Die modularen Texte können z.B. in Verträge mit aufgenommen werden oder aber als eigenständige Zusatzvereinbarungen geschlossen werden.“
Einige Praxisfragen offen
Noch finde ich es ziemlich unklar, wie welche Module zukünftig korrekt miteinander kombiniert werden können, und welche Vertragsparteien sich z.B. einem dann bestehenden Vertrag wie genau anschließen können, um ein rechtssicheres Vertragswerk zu schaffen bzw. zu erweitern.
Unsicherheiten
Es bleibt abzuwarten, ob es noch klarere Praxisanweisungen zu den neuen SCC geben wird, die von Verantwortlichen mit Hilfe ihrer DSBs einfach umzusetzen sein werden, oder ob Drittlands-Übermittlungen zukünftig zum rechtsanwaltlichen Beratungsfall werden.

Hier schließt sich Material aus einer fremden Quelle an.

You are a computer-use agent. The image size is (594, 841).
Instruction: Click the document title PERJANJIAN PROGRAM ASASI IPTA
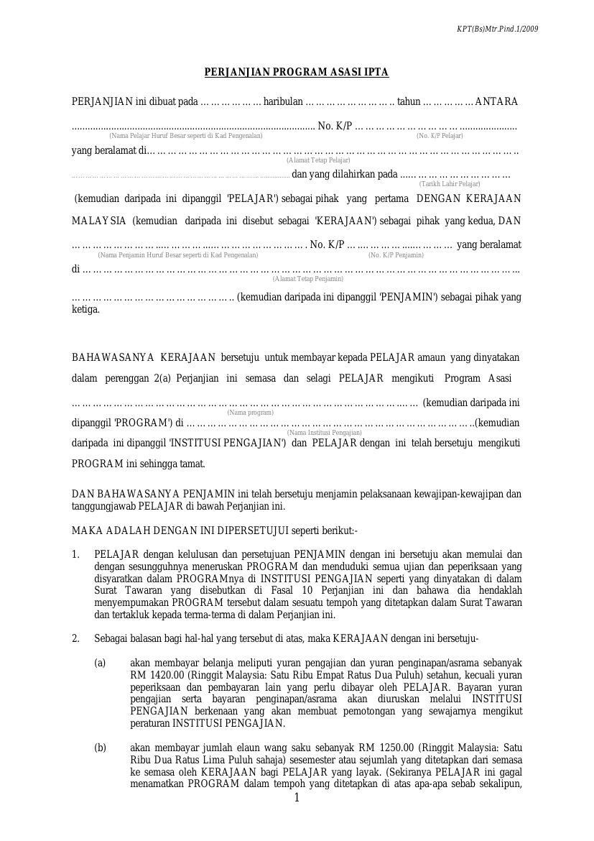coord(297,73)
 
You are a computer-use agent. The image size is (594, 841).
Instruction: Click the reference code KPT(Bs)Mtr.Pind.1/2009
coord(497,29)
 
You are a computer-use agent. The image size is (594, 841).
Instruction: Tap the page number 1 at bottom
coord(297,798)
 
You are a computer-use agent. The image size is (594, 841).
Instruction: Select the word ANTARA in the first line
coord(496,102)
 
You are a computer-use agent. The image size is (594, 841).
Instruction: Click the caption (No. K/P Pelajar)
coord(440,136)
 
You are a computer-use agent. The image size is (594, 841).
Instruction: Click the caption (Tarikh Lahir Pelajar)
coord(450,184)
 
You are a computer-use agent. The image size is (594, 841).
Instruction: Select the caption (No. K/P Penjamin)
coord(396,255)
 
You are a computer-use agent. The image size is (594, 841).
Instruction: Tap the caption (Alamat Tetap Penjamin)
coord(307,279)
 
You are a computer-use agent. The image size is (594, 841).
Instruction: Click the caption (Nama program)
coord(250,413)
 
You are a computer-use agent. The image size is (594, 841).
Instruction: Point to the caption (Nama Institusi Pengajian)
coord(324,433)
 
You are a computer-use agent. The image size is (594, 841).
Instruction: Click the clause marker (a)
coord(100,663)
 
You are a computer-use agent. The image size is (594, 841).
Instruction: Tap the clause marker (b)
coord(100,748)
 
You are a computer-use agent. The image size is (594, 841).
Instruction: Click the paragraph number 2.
coord(75,639)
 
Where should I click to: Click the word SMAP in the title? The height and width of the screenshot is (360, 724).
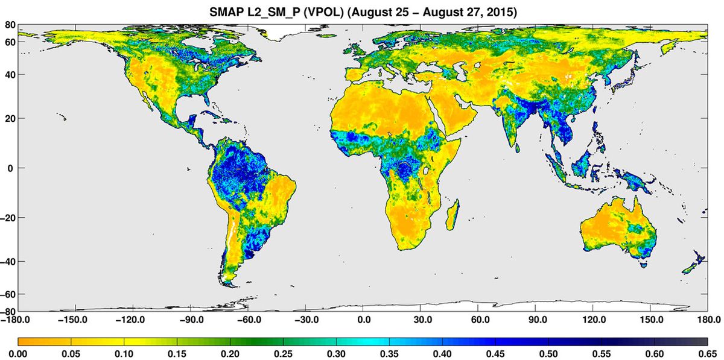[223, 11]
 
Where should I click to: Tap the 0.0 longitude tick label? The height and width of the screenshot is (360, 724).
[364, 320]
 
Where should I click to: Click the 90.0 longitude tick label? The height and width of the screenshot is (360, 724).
[538, 320]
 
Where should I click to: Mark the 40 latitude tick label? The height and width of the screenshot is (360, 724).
[10, 75]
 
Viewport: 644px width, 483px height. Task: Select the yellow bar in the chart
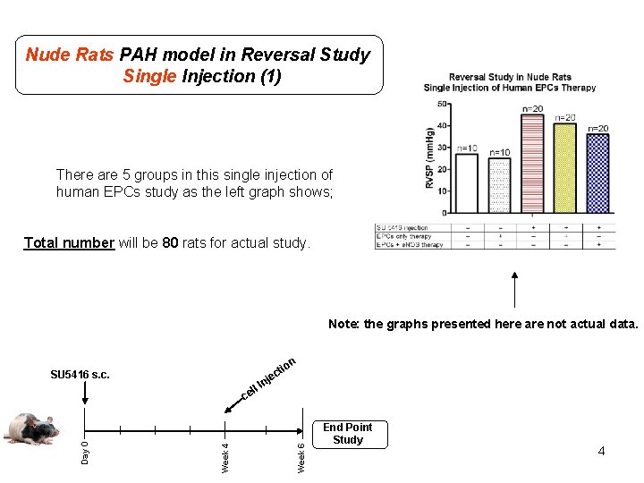click(564, 168)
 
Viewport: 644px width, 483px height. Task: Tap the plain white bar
click(466, 182)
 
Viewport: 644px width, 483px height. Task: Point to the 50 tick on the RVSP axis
click(443, 105)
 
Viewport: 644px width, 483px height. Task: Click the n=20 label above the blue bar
click(597, 129)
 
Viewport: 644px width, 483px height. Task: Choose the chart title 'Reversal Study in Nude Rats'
click(510, 77)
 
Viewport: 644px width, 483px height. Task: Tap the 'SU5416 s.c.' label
click(80, 375)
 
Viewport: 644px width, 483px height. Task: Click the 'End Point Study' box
click(347, 434)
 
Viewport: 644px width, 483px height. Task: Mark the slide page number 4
click(601, 451)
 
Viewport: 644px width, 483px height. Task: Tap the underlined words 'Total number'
click(70, 242)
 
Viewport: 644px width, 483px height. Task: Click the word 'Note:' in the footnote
click(343, 324)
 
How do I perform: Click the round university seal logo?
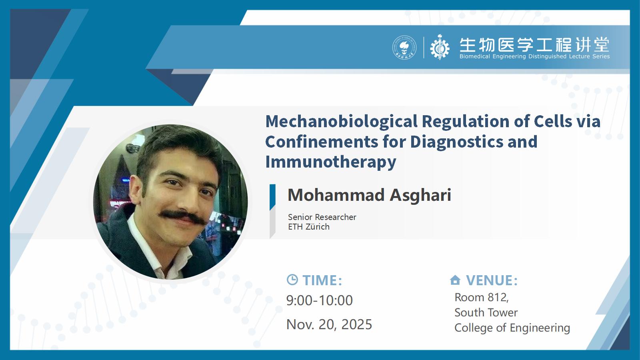(404, 48)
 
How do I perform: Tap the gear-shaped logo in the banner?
(440, 47)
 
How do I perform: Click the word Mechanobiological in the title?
(342, 122)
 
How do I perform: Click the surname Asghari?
(420, 196)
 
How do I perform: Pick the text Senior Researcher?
(322, 217)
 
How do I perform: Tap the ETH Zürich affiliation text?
(308, 227)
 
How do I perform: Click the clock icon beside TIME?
(292, 280)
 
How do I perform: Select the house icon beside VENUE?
(455, 280)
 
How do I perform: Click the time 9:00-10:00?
(320, 300)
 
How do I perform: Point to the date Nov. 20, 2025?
(329, 324)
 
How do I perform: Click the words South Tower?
(486, 312)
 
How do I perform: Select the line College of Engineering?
(512, 328)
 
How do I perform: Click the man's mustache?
(183, 216)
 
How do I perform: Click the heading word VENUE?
(492, 280)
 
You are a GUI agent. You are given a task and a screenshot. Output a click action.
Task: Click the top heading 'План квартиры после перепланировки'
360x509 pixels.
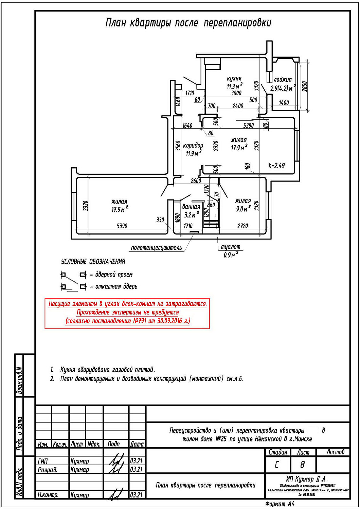(188, 23)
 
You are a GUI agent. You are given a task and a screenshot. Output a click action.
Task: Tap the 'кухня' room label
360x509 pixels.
(234, 78)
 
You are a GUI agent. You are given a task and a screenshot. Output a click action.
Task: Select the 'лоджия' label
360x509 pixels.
(283, 80)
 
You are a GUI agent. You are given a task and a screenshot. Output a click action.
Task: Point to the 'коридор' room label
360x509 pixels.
(193, 146)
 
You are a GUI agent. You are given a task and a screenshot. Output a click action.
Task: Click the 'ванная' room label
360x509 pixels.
(191, 207)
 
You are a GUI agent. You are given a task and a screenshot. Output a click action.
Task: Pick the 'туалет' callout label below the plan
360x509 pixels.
(230, 247)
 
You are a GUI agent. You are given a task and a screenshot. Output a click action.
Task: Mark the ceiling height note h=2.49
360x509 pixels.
(276, 166)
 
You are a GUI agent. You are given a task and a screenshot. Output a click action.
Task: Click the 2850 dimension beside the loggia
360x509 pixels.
(304, 86)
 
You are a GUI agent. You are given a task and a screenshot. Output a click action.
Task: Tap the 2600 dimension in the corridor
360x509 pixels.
(196, 181)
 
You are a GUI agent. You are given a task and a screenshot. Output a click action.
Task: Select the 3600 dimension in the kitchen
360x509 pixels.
(236, 93)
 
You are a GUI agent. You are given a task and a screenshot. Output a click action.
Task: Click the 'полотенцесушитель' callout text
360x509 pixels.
(156, 248)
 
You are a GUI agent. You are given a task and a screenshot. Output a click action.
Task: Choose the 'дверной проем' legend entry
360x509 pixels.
(113, 275)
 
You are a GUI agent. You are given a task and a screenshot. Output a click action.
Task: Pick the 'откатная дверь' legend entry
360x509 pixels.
(116, 287)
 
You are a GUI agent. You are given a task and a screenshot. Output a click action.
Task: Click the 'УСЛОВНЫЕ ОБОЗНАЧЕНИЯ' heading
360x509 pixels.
(93, 262)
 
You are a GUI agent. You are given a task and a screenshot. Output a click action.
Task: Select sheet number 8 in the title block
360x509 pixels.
(302, 464)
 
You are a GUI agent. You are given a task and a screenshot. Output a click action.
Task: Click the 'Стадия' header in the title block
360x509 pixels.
(277, 452)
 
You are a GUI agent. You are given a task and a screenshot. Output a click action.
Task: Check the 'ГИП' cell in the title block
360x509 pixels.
(43, 461)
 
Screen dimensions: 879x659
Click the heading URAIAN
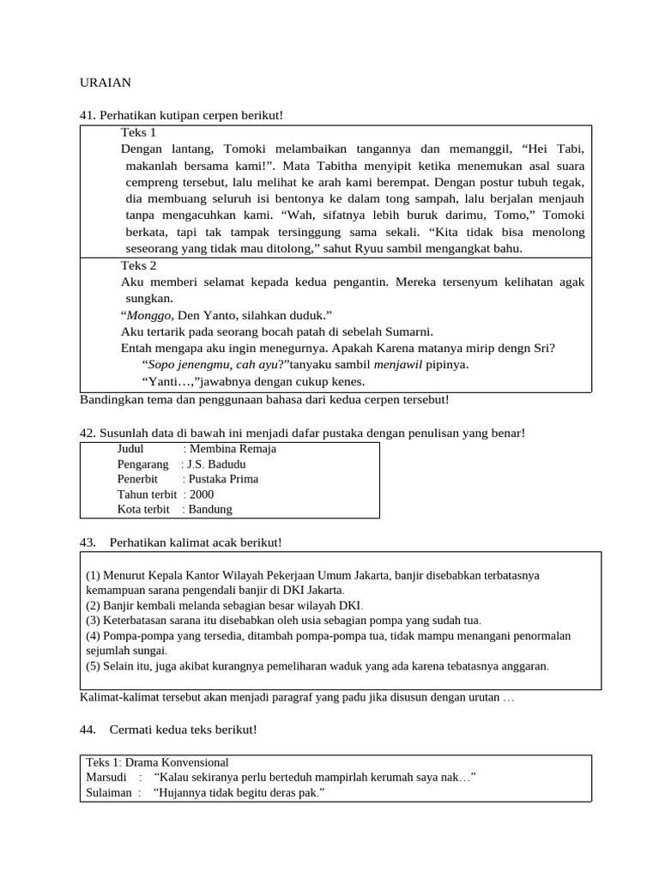click(x=106, y=82)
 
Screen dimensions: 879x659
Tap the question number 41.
click(x=87, y=115)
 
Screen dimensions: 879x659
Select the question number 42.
click(x=87, y=433)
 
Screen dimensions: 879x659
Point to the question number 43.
click(x=87, y=543)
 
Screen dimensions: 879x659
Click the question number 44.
click(x=87, y=730)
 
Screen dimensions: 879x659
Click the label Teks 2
click(x=139, y=266)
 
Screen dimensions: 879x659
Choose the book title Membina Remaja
click(x=233, y=449)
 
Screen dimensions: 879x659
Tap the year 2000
click(x=202, y=494)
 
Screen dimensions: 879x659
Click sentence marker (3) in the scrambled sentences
click(x=94, y=621)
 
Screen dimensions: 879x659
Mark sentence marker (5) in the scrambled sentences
click(x=94, y=666)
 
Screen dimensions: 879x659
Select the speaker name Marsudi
click(x=106, y=778)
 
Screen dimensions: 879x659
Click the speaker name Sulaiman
click(x=108, y=793)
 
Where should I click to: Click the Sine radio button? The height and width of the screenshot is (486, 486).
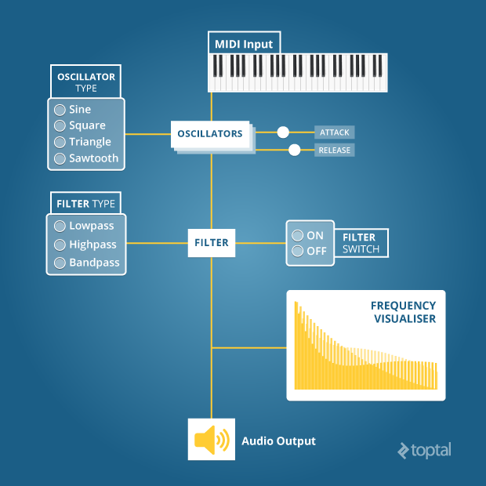pyautogui.click(x=59, y=110)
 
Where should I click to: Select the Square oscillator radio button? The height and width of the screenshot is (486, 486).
pyautogui.click(x=59, y=125)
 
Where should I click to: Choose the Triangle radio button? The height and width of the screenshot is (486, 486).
pyautogui.click(x=59, y=142)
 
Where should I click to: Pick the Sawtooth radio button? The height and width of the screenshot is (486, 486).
pyautogui.click(x=59, y=158)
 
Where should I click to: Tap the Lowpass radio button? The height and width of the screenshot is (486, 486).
pyautogui.click(x=59, y=226)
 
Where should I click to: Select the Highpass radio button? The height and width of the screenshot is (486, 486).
pyautogui.click(x=59, y=245)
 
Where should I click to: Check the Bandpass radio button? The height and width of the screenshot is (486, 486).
pyautogui.click(x=59, y=263)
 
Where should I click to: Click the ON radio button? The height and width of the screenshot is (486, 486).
pyautogui.click(x=297, y=235)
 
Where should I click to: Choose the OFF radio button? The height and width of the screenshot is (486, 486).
pyautogui.click(x=297, y=251)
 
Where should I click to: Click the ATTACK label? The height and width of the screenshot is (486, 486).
pyautogui.click(x=334, y=132)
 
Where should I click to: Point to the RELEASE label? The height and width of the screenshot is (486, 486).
pyautogui.click(x=334, y=150)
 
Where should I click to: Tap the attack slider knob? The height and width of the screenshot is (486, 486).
pyautogui.click(x=283, y=132)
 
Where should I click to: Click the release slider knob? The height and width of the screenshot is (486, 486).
pyautogui.click(x=295, y=150)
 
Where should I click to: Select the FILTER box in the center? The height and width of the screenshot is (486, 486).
pyautogui.click(x=212, y=243)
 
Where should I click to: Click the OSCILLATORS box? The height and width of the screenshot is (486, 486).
pyautogui.click(x=209, y=134)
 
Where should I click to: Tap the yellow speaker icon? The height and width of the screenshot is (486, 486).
pyautogui.click(x=211, y=441)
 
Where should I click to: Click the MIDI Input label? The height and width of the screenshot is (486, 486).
pyautogui.click(x=244, y=44)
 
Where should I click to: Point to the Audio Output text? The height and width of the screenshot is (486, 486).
pyautogui.click(x=278, y=441)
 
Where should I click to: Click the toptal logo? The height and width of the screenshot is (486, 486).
pyautogui.click(x=425, y=450)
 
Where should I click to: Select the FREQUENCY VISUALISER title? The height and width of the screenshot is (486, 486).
pyautogui.click(x=403, y=312)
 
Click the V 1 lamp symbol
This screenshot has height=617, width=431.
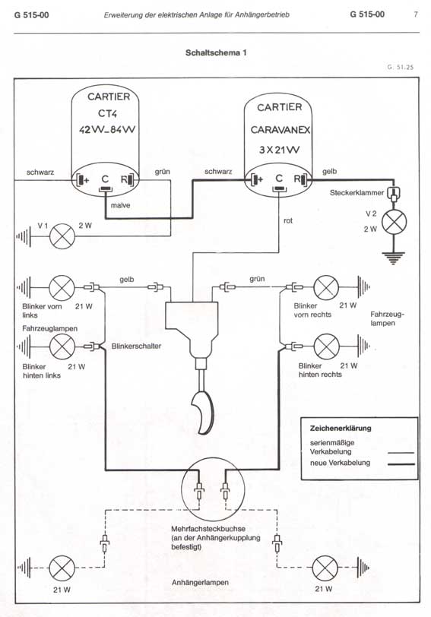[x=62, y=236]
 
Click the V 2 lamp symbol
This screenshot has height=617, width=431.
[x=394, y=222]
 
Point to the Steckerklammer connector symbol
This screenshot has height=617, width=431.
[x=393, y=193]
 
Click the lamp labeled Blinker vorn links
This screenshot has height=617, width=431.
[x=62, y=288]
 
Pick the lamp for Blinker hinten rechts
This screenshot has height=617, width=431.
[x=326, y=346]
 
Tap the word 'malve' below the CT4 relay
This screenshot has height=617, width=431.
[x=120, y=205]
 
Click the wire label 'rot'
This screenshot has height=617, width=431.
[x=288, y=221]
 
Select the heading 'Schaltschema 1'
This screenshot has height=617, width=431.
[x=216, y=52]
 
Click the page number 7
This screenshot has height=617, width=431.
[x=416, y=14]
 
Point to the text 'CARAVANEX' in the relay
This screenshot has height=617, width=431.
[x=280, y=129]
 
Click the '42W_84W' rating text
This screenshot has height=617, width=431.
[x=107, y=129]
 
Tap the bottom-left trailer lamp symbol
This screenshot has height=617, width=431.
[x=62, y=568]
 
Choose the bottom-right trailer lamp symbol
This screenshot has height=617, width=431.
[x=325, y=568]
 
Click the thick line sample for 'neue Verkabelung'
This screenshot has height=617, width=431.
[x=401, y=464]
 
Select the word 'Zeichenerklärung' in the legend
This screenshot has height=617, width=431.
[x=341, y=428]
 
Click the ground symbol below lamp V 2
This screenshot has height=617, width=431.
[x=394, y=258]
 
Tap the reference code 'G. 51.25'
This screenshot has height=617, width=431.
[x=401, y=67]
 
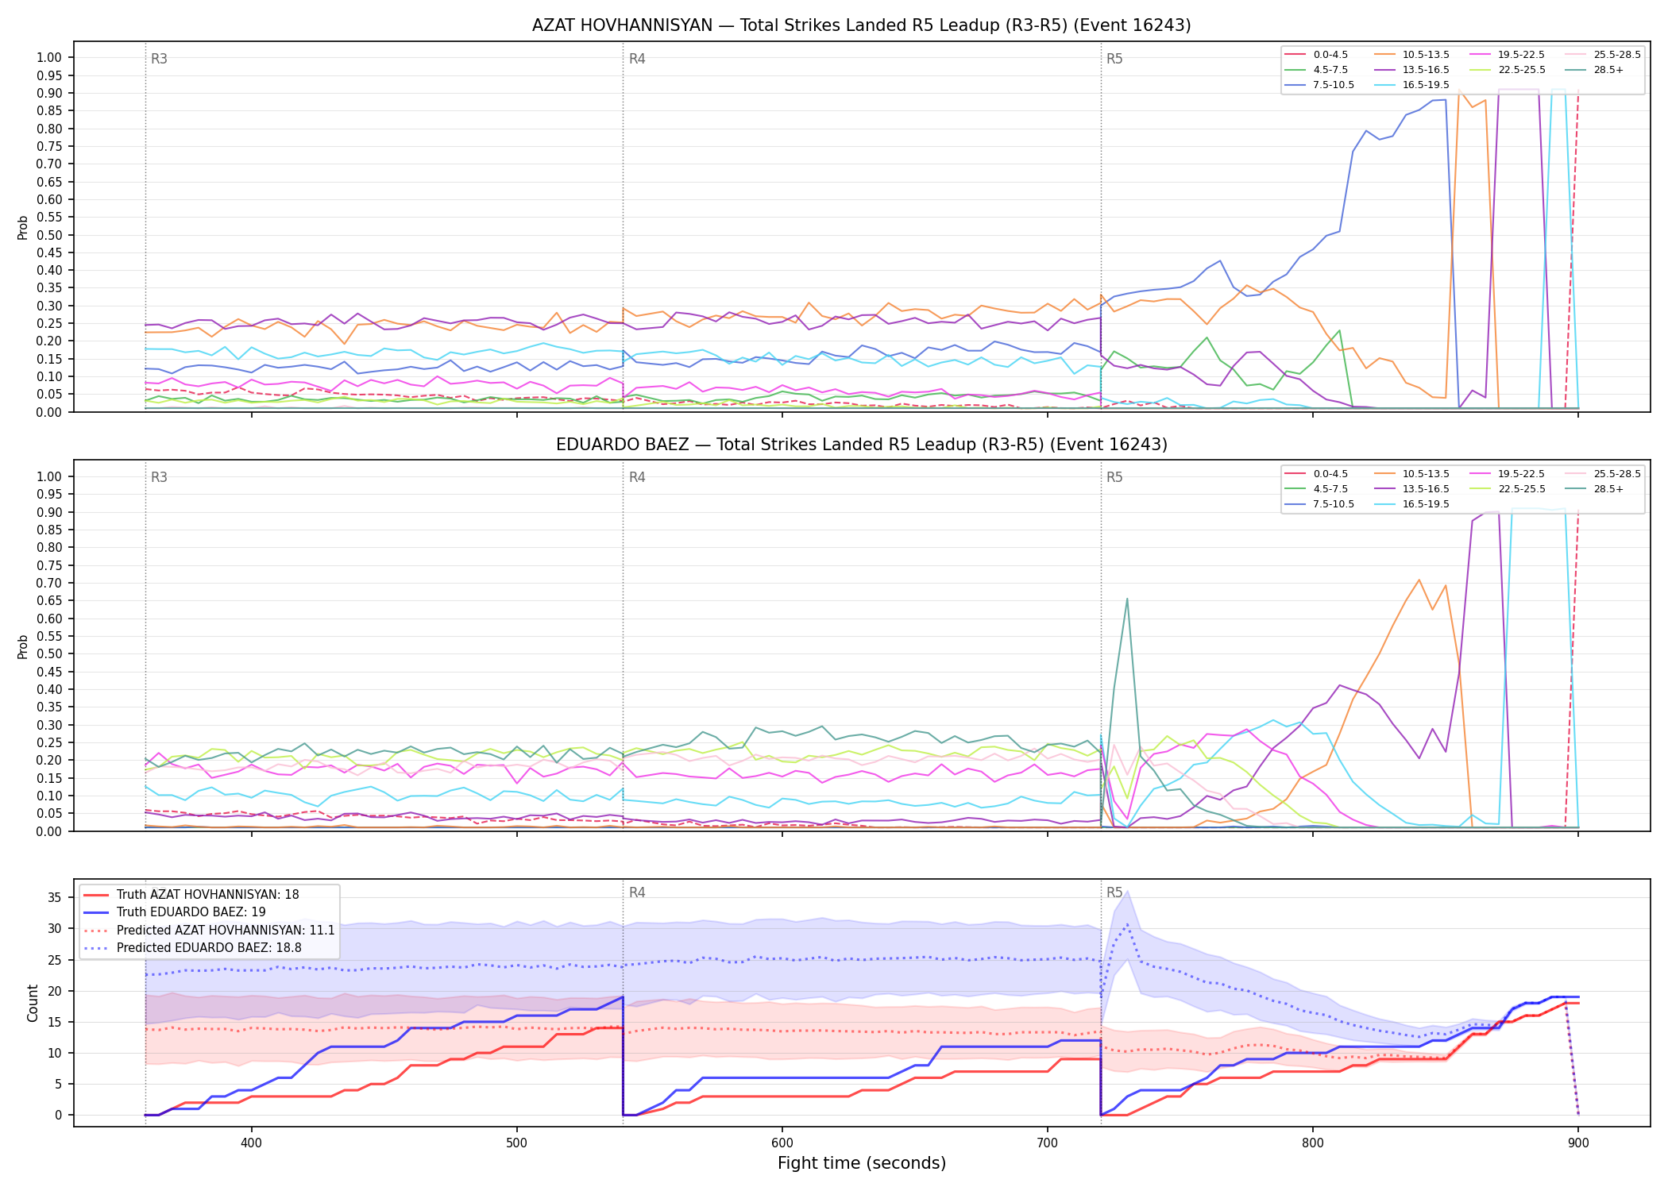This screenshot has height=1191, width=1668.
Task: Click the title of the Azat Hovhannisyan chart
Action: [x=861, y=25]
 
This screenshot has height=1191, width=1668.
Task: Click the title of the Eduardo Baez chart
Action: [x=861, y=445]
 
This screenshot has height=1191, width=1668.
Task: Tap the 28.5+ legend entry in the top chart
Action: [x=1608, y=70]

Zusätzliche Sicherheitsmaßnahmen
Als Verantwortlicher kommt man weiterhin nicht daran vorbei, sich um zusätzliche Sicherheits-Maßnahmen zu kümmern. Ein Transfer Impact Assessment (speziell zum jeweiligen Drittland und dessen Rechtslage bezüglich Datenschutz) ist also notwendig.
Sowohl beim Vertragspartner als auch – soweit die Theorie – bei dessen Subunternehmern. Zumindest muss man sich die zusätzlichen Sicherheits-Maßnahmen, die dort vorhanden sind, nachweisen lassen.
Und dann soll man diese bewerten und die Entscheidung treffen, ob diese ausreichend für ein angemessenes Datenschutzniveau sind.
Wenn nicht – Dienstleister wechseln oder zusätzliche technische Maßnahmen wie z.B. Verschlüsselung anwenden, sofern das überhaupt sinnvoll und möglich ist.
Rechenschaftspflicht
Nicht zu vergessen, dass man all das nachweisen können muss, um der Rechenschaftspflicht nach Art. 5 Abs. 2 DSGVO nachzukommen.
Was ein fetter Brocken!
Mal ganz ehrlich – damit wird die Umsetzung von Datenschutz bei Drittlandstransfers nicht gerade unkomplizierter.
Mit den neuen Klauseln und der „Möglichkeit“, sich diese modular selbst zusammenzustellen, zusammen mit der schon bestehenden Verpflichtung, die ganzen in der Praxis vor allem für kleinere und mittlere Unternehmen schwer durchführbaren Bewertungen vorzunehmen wird ein enormer Aufwand produziert.
Meine Meinung:
Das trägt nicht zur Akzeptanz von Datenschutz bei und auch nur vorgeblich zu mehr Sicherheit bei Drittlands-Transfers. Weiterhin - Schrems II in allen Ehren und auch nachvollziehbar. Aber der ganze "Papierkram" wird die (stark vernetzte) Welt nicht besser machen.